** QUOTED PASSAGE **
::::::::::

Renewable Fuels Association Director of Regulatory Affairs Kelly Davis moderated the panel which featured Dana Lewis with Redfield Energy, Todd Tranausky with Argus Media, and Rail Supply Institute president Tom Simpson.
Davis told those gathered for the session that railroad are critical for the ethanol industry, moving 70 percent of all ethanol to its customers. It’s also a safe way to ship the renewable fuel, with 99.94 percent arriving to their destinations safely. But if rail cars aren’t available, there are consequences for the entire industry.
Lewis said her South Dakota-based company was one of those who felt those consequences of not having returning rail cars. That served as an unwelcome driver for Redfield, ultimately deciding how much ethanol they could produce because of the shipping issues, cutting into the company’s income and not being able to sell ethanol ahead of time because they couldn’t rely on being able to ship the green fuel. Adding insult to injury, many rail cars were siphoned off to the non-renewable petroleum industry in neighboring North Dakota. “Ethanol producers were further down the totem pole.”

::::::::::

** TASK LIST **
1 - In the ethanol rail passage, what share of all ethanol do railroads move to customers?
2 - Please carry on writing the ethanol rail passage, picking up after its last sentence.
The lines after this point come from a separate source.

** DATA SECTION **
::::::::::

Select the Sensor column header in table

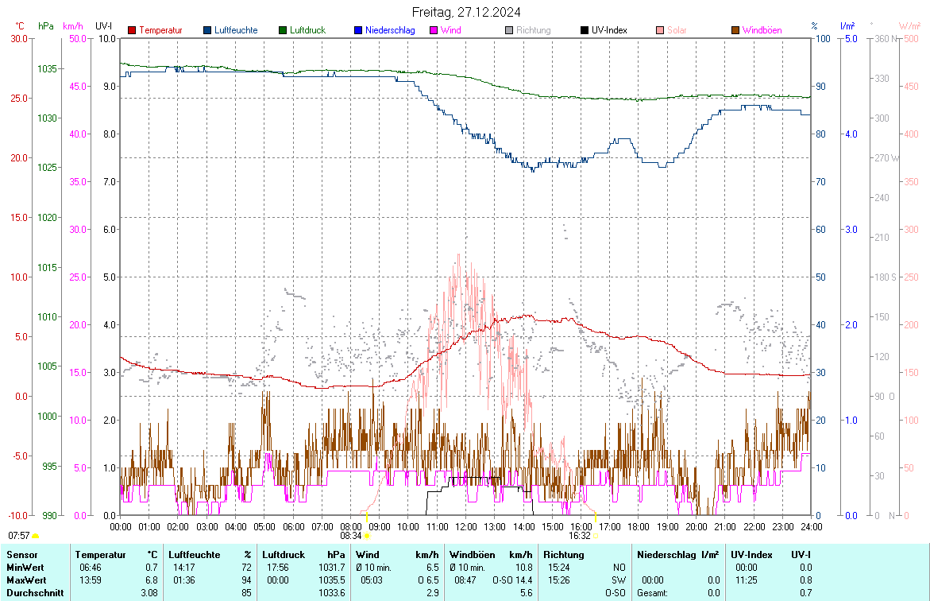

::::::::::

** RESPONSES BY TASK **
1 - 70 percent.

2 -
Tranausky said that ethanol seems to be treated as a second class citizen when compared to other commodities, including oil. Ethanol-loaded cars wait longer and are relegated to older tankers that might not hold the volume that would keep more ethanol in the supply chain. Simpson explained that the rail industry has issues of its own, with a backlog of freight cars equivalent to nearly 10 percent of the fleet and more awaiting safety re-certifications.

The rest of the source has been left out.